Rhode Island spirulina farmer playing the Tom Brady factor

January 18, 2016
AlgaeIndustryMagazine.com

Rhode Island spirulina farmer

Sheldon Whitehouse, US Senator from Rhode Island, (right) visits with Agcore’s President Larry Dressler and views their COPAS patented carbon capture and utilization technology and algae farm.

J dropcapenna Pelletier writes in the providence (Rhode Island) Journal that Lawrence Dressler, a Cranston, Rhode Island spirulina farmer has been getting some fresh publicity lately thanks to Patriots quarterback Tom Brady.
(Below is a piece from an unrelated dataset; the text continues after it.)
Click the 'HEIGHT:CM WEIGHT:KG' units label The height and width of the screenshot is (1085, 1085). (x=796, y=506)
His family’s personal chef recently revealed, in an interview with Boston.com, that spirulina is part of the football player’s restrictive — no mushrooms, let alone sugar — diet.
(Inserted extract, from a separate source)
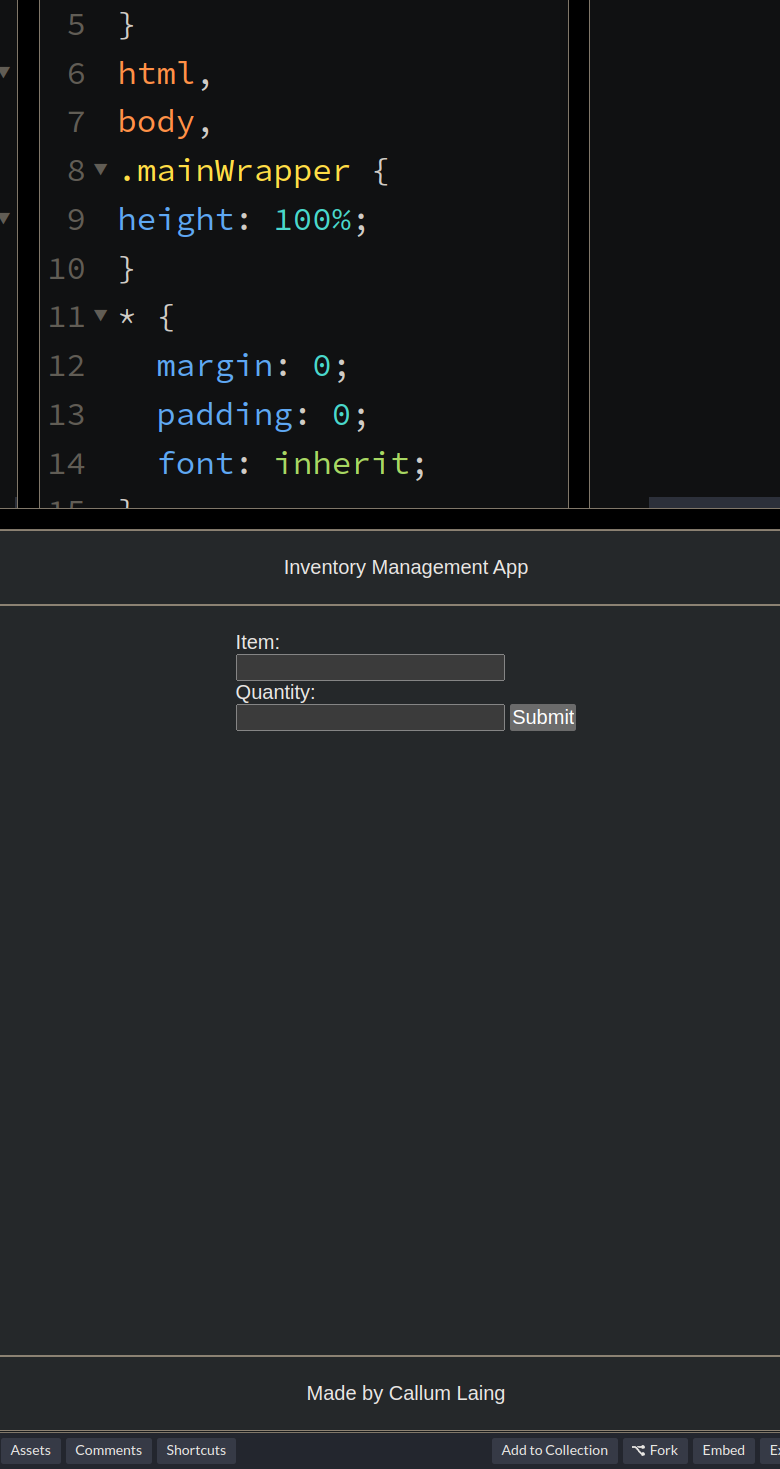Click inside the Quantity text field
The height and width of the screenshot is (1469, 780).
pos(370,717)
“I was flabbergasted to hear guys discussing spirulina on WEEI (sports radio) the other day,” said Mr. Dressler, who cultivates it through his startup company, Agcore Technologies. “It’s a big boost for our superfood.”

Mr. Dressler’s 5,000-square-foot greenhouse is filled with more than 100 ceiling-high vessels of the algae. Come harvest, at least a few times a week, year-round, he and his team drain and strain the liquid, then dehydrate the mud-like remains.
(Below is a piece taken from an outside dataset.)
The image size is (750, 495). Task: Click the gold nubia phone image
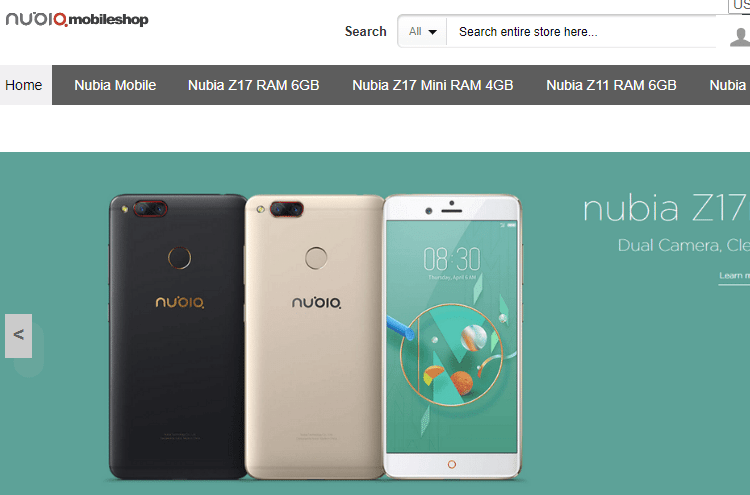[315, 336]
Spirulina is typically sent to store shelves in the form of ready-to-swallow tablets or powder that can be added to smoothies and other food. Brady’s chef, Allen Campbell, uses the algae to boost the nutritional content of dehydrated fruit-roll-up-style snacks made with bananas and pineapple.

Mr. Dressler, who said he operates the only spirulina farm on the East Coast, sees endless possibilities in the dark green sludge. In addition to promoting spirulina salad dressings, ice-cream toppings and blueberry muffins, he has also created prototypes of powders that combine spirulina with chia and flax seeds. He learned large-scale food production while working at his family’s now-defunct Pawtucket-based vegetable oil company, Colfax. “You can put this in any food product to boost up the nutrients, boost up the protein,” he said.

Mr. Dressler envisions it becoming more mainstream soon, similar to the way kale, quinoa and chia seeds have become trendy in recent years. So, he’s preparing for a spirulina craze. He plans to double his production space by the summer and move from selling most of his crop wholesale as fish food to marketing it for human consumption.